Was ist schlecht daran, wenn Rot-Pink zusätzlich 600 Millionen Euro in die Infrastruktur stecken will?
Für Mehr-Geld-Ausgeben ist die SPÖ super. Da hätte es die Neos nicht gebraucht.
Braucht es gerade in Coronazeiten keine Wirtschaftsimpulse?
In erster Linie braucht es eine Entlastung der Unternehmer. Das hat die Stadtregierung nicht in Angriff genommen. Die Neos wissen im Bund immer, wie es besser geht. Was machen die Neos, wenn sie in Wien in die Regierung kommen?
Sie gründen einen Arbeitskreis, anstatt Steuern und Gebühren abzuschaffen und etwa Tourismuszonen umzusetzen.
Hat sich die ÖVP mit ihrem Mitte-rechts-Kurs nicht selbst aus den roten Koalitionsüberlegungen genommen?
Zu dem Kurs stehen wir. Während der Bürgermeister mit seinem Koalitionspartner weiter für eine links-linke Willkommenskultur steht, wollen die Menschen in dieser Stadt eine Alternative – eine Mitte-rechts-Politik mit Anstand.
Was bedeutet in dem Zusammenhang „mit Anstand“genau? Das ist eine gewisse Abgrenzung zur FPÖ. Wir benennen Probleme nicht nur, sondern haben den Anspruch, sie zu lösen.
In Ihrer Diktion erinnert manches an die FPÖ, Beispiel „linkslinke Willkommenskultur“.
Wir sind kantig, aber auch konstruktiv. So legen wir unsere Arbeit als stärkste Oppositionspartei im Wiener Rathaus an.
Warum funktioniert selbst in der Coronakrise die Kooperation Bund–Stadt Wien so schlecht? Auf Beamtenebene funktioniert es sehr gut. Speziell Herr Hacker (Gesundheitsstadtrat; Anm. d. Red.) versucht, aus vielen Dingen eine Selbstinszenierung zu machen, um davon abzulenken, was er nicht geschafft hat. Dass also die
Spitäler und das Callcenter so schlecht auf die erwartbare zweite Welle vorbereitet waren.
Diese Kritik triff nicht nur Wien. Der Unterschied ist, dass die anderen Bundesländer nicht versuchen, politisches Kleingeld aus der Coronakrise zu schlagen.
Faktum ist, dass über den Sommer wenig passiert ist – auch seitens der türkis-grünen Bundesregierung. Und Coronafälle gab es nicht nur in Wien, sondern auch in anderen Bundesländern. Beim Contact Tracing war Wien das einzige Bundesland, das sich geweigert hat, auf die Kapazitäten der Polizei zurückzugreifen. Es ist eine Farce, sich zuerst gegen jede
Verschärfung zu wehren und später zu kritisieren, es hätte schärfere Maßnahmen geben sollen.

--*--

(AUFGABEN):
a. Entnimm dem Interviewauszug alles von „Was bedeutet in“ bis hinunter zu „Wiener Rathaus an.“ ohne jede Änderung.
b. Beantworte anhand des Interviewauszugs:
(i) Wie viel Geld will Rot-Pink zusätzlich in die Infrastruktur stecken?
(ii) Welches Amt hat Herr Hacker laut der Anmerkung der Redaktion?
(iii) Welches Bundesland hat sich beim Contact Tracing geweigert, auf die Kapazitäten der Polizei zurückzugreifen?
c. Führe den Interviewauszug zur Wiener Stadtpolitik im Anschluss an seinen letzten Satz fort.

(BEREITGESTELLTE DATEN):

--*--

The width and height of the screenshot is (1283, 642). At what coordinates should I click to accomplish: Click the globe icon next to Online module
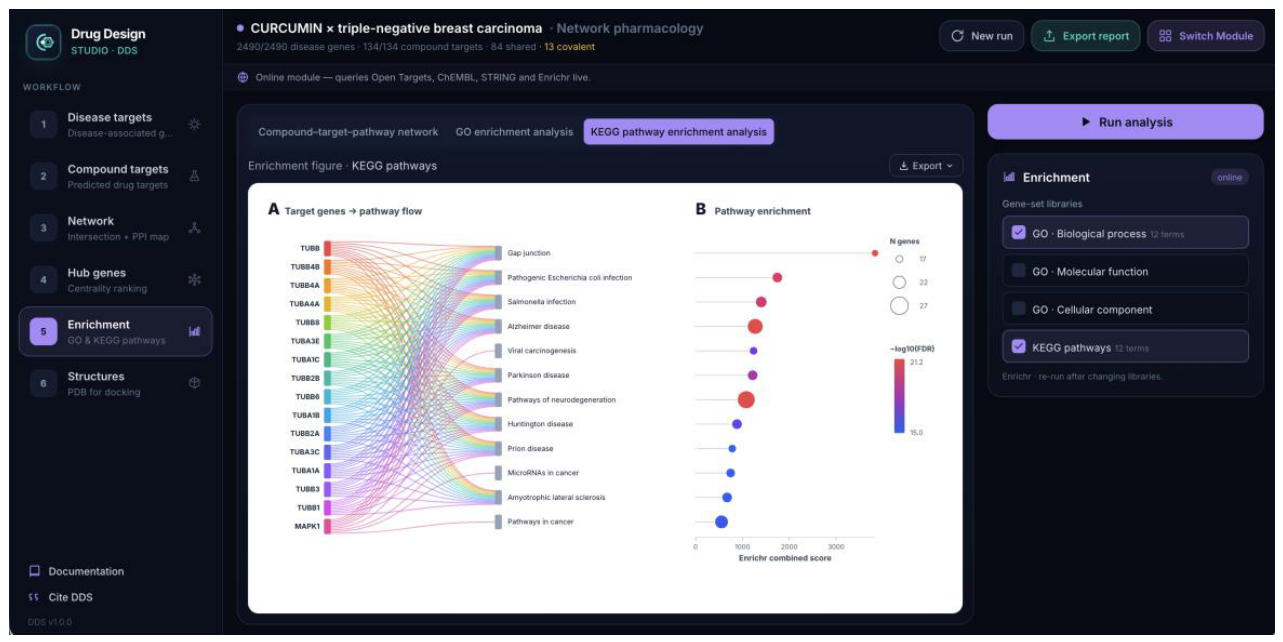(243, 78)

--*--

(ANTWORTEN IN REIHENFOLGE):
a.
Was bedeutet in dem Zusammenhang „mit Anstand“genau? Das ist eine gewisse Abgrenzung zur FPÖ. Wir benennen Probleme nicht nur, sondern haben den Anspruch, sie zu lösen.
In Ihrer Diktion erinnert manches an die FPÖ, Beispiel „linkslinke Willkommenskultur“.
Wir sind kantig, aber auch konstruktiv. So legen wir unsere Arbeit als stärkste Oppositionspartei im Wiener Rathaus an.

b.
(i) 600 Millionen Euro
(ii) Gesundheitsstadtrat
(iii) Wien

c.
Kanzler Sebastian Kurz wollte früher härtere Coronamaßnahmen setzen – die Grünen haben gebremst. Bezahlen wir jetzt nicht den Preis der Uneinigkeit der Bundesregierung?
Ein Lockdown ist keine leichte Entscheidung. Die Bundesregierung hat die Entscheidung getroffen, hinter der nun alle stehen.
Wenn die Infiziertenzahlen nicht sinken: Soll der Lockdown bis Februar verlängert werden?
Die Bundesregierung bereitet nun die Schritte aus dem Lockdown vor. Ich bin sehr zuversichtlich, dass das funktioniert.
Österreich gehört, bezüglich der Infektionszahlen, zu den Schlusslichtern – international gesehen. Was ist schiefgelaufen? Die Maßnahmen des ersten Lockdowns waren sehr erfolgreich . . .
Nach den Versäumnissen während des Sommers sind wir nun Schlusslicht.
Als im Sommer über neue Maßnahmen diskutiert wurde, hat die SPÖ in Wien gesagt: keine strengeren Maßnahmen! Beispielsweise bei der Vorverlegung der Sperrstunde.
Die Wiener SPÖ ist für Sie schuld an der jetzigen Situation in Österreich?
Es geht nicht darum, wer schuld ist. Sondern darum, zu überlegen, wie wir aus dieser Situation herauskommen.
Im Gemeinderat wird die ÖVP für die Ausübung von Minderheitenrechten (z. B. Untersuchungsausschüsse) eine zweite Partei brauchen. Wird es eine Kooperation mit den Grünen geben – ähnlich wie im Bund?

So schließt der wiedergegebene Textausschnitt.